Geography OCR B – SDME Notes
§ Volcanoes:
§ Causes of volcanoes:
§ Volcanoes are formed at convergent boundaries (subduction zones) and divergent boundaries.
§ At convergent boundaries, low density basalt which forms oceanic crust is pressed beneath a more dense continental crust. This causes the oceanic crust to melt, and it often ascends through the continental plate and forms volcanic eruptions.
§ At divergent boundaries, two plates are moving away from each other. The block between the two faults drops into the mantle. This forms a steep central valley known as a rift, which magma seeps upwards and fills. Volcanoes and islands form when the magma reaches the surface and cools.

§ Types of volcanoes:
§ There are two main types of volcanoes: shield volcanoes, strato-volcanoes and hot-spot volcanoes.
§ Shield volcanoes are formed at divergent (constructive) plate boundaries. They tend to be low and wide due to the low viscosity of the escaping magma which distributes it over a wide location. Eruptions of shield volcanoes are much gentler and can last many months.
§ Strato-volcanoes (cone volcanoes) are formed at convergent plate boundaries which have subduction zones. When magma escapes, it reacts with carbon dioxide and water which causes it to become much more viscous than shield volcanoes – resulting in less widespread distribution and a cone-shape. The eruptions are extremely violent and they release huge amounts of pumice alongside pyroclastic flows and clouds of ash (nuées).
§ Hot-spot volcanoes occur at plate boundaries in which the crust is very thin. Chains of volcanic islands form and cool quickly due to the presence of water. They tend to be shield volcanoes and are similarly less destructive.

§ Effects of volcanoes:
§ Lahars – a quick flow of mud and water which has been heated by the lava.
§ Pyroclastic flow – a wave of extremely hot gas protruding from the volcano.
§ Tsunamis – volcanoes near the water can collapse and cause tsunamis.
§ Lava flow – can destroy homes while covering farmland and roads.
§ Nuées – clouds of ash which can affect air quality and engine function.
§ Boulders – can be chucked out of the volcano which can destroy infrastructure.

§ Uses of volcanoes:
§ Mineral deposits – volcanoes are often associated with diamond, copper, silver, gold and zinc mines.
§ Tourism – volcanoes are very appealing to the tourist industry.
§ Fertile soils – the deposition of minerals causes fertile soil which is invaluable to the agricultural industry.
§ Geothermal power – power generating companies are often situated here in order to access renewable energy.

§ Volcano case studies:
§ Nevado del Ruiz (1985) – Main threat was lahars which cut off roads and transport networks, making rescue effort difficult. Evacuations were initially ordered but dismissed due to ineffective measuring equipment.
§ Mount Etna (2002) – Lava movement was the main effect which threatened valuable industry. Response was quick and efficient.

§ Earthquakes:
§ Causes of earthquakes:
§ Earthquakes occur at all plate boundaries (divergent, convergent and transform). The focus is the precise location at which the earthquake occurs – which is often below the surface. This is transposed directly up onto the surface and is designated as the epicentre.
§ Earthquakes occur as a result of convection currents within the mantle. Heat from radioactive decay within the Earth causes sections of the mantle to circulate while transferring heat energy. This has an effect on the crust which results in movement. When movement is prevented by colliding plates, large forces build up which when released cause earthquakes.

§ Effects of earthquakes:
§ Destruction of infrastructure – buildings which aren’t able to move or release stress can be destroyed.
§ Landslides – shaking of the ground can cause landslides which may disrupt roads and railways.
§ Tsunamis – subterranean earthquakes can cause tsunamis and coastal flooding.
§ Liquefaction – earthquakes may cause groundwater to rise and flood non-urbanised areas.
§ Transport disruption – earthquakes can cause infrastructure such as motorways to collapse, which prevents transportation from being effectively distributed.

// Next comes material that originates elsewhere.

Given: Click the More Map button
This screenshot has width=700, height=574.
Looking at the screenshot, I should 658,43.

§ Factors affecting the damage of an earthquake:
§ Distance from epicentre – the further away from the earthquake, the lesser the damage.
§ Geology – weak rock or sediment results in greater damage.
§ Design of buildings – rigid structures are poor at relieving stress generated by earthquakes; flexible buildings are more likely to withstand the shockwaves.

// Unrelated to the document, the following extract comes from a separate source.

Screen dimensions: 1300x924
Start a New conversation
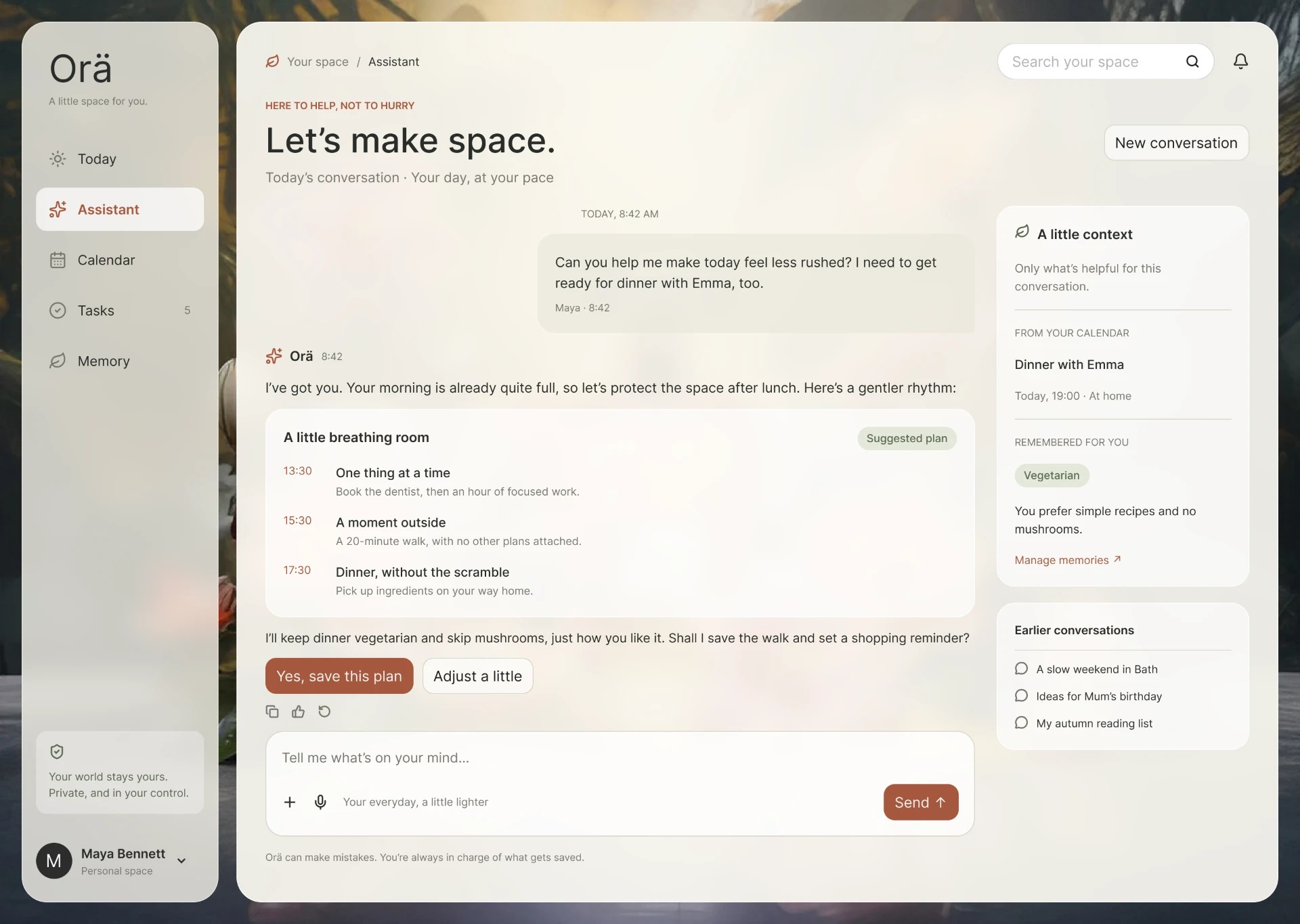click(1176, 143)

§ Earthquake case studies:
§ Northridge, California (1994) – Freeway collapsed which prevented aid from entering the city effectively. Hazards caused by broken gas pipes, unsecure appliances such as water boilers and concrete buildings were severely affected.
§ Sichuan, China (2008) – Highlighted the construction flaws of schools in which many collapsed. Poor quality houses were a major factor in amplifying the damage.

§ Tropical storms:
§ Causes of tropical storms:
§ Tropical storms are caused by large depressions which form over tropical oceans. They require a minimum temperature of 27°C and a 60m depth to form. Fast-rising warm air creates an area of very low pressure, which sucks in air and the rotating winds cause moisture to be absorbed.
§ A depression becomes a tropical storm when wind speeds exceed 74 mph, and when they are typically 700 km in diameter or 13 km in height.
§ These conditions are only satisfied in the areas around the equator in the tropics – such as North America / Central America, Caribbean, Africa, South Asia and Australia.

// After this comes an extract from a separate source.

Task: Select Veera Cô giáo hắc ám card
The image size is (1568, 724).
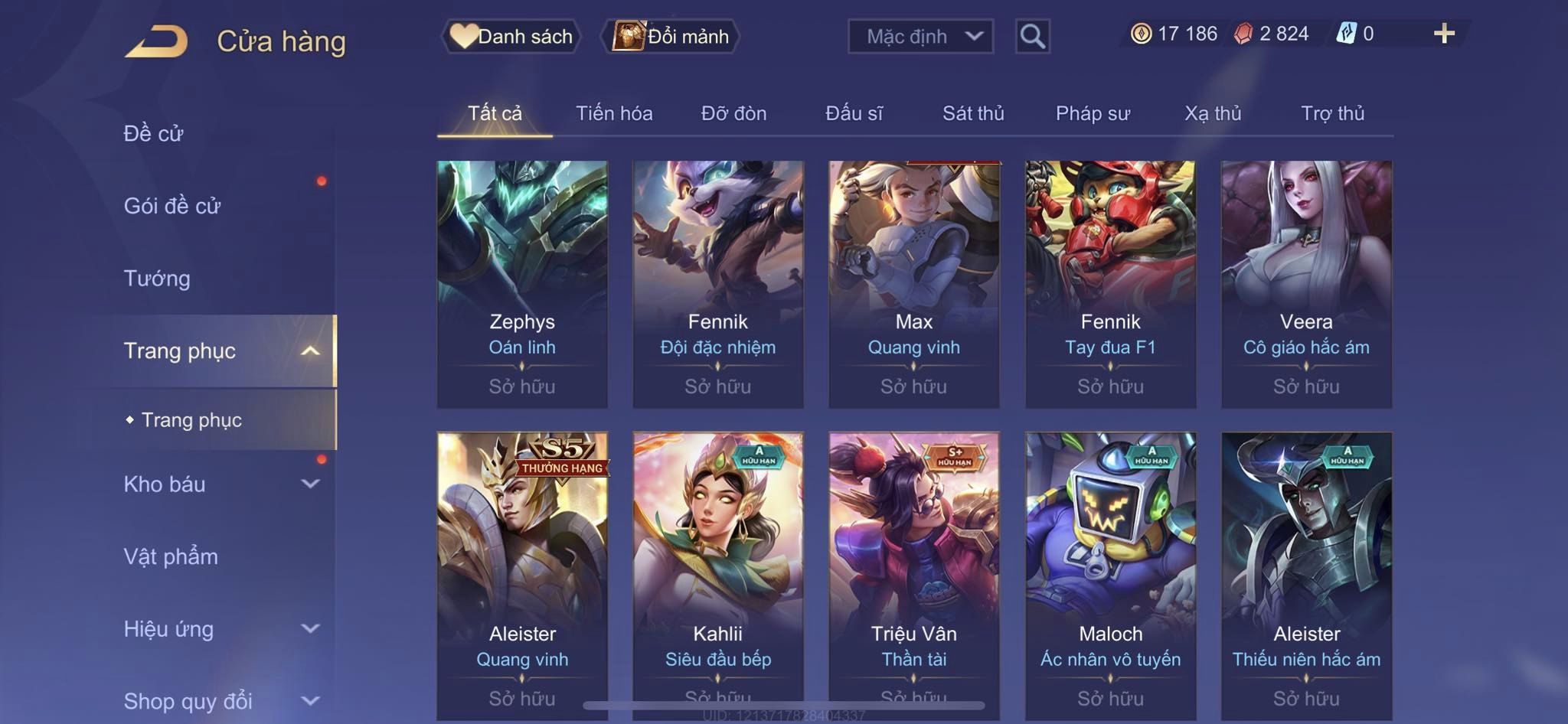Action: pos(1306,284)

§ Types of tropical storms:
§ Cyclone – a system of winds rotating inwards to an area of low pressure.
§ Hurricane – a violent tropical storm in the Caribbean region.
§ Typhoon – a violent tropical storm over the Indian and Pacific oceans.

§ Effects of tropical storms:
§ Storm surges – downward pressure exerted by the tropical storm causes the sea level to rise slightly in local areas, causing coastal flooding.
§ Strong winds – these cause the destruction of infrastructure and local habitats.
§ Fish / birds – migration patterns and distribution can be temporarily or permanently disrupted.

§ Tropical storm case studies:
§ Hurricane Katrina (2005) – Mass flooding in New Orleans occurred due to the ineffective defences which were breached. There were notably no warnings issued in the long-term, but shelters were set up shortly after the warnings intensified.
§ Cyclone Nargis (2008) – The effectiveness of the response teams from other countries was limited by the military government who refused international aid.

§ Droughts:
§ Causes of droughts:
§ Droughts occur when there is a lower than average amount of rainfall in a given time period.
§ The low rainfall is often caused by rising air which carries water molecules away, which prevents precipitation from occurring.

§ Factors affecting the severity of droughts:
§ Climate – areas of low rainfall are more susceptible to drought.
§ Politics – war can affect access to water.
§ Technology – levels of technology dictate the efficiency of water storage and transportation.
§ Environment – different geology allows variation in water storage and runoff.
§ Use and users – in MEDCs, water is used for luxury rather than in LEDCs where it is used for subsistence.
§ Social – the number of people and demand affects the severity.
§ Economics – high wealth usually results in better capability to cope with drought.

§ Drought case studies:
§ Ethiopia in the Sahel (1984-85 / 2006) – 85% of the population relied on rainfall for farming for a living. The civil war conflict caused negligence towards the drought issues.
§ Australia (2005-6) – Meteorological events called El Niño combined with disruption caused the drought. It led to water rationing / hosepipe bans throughout Australia.
Nick, what exam board and spec are you actually doing?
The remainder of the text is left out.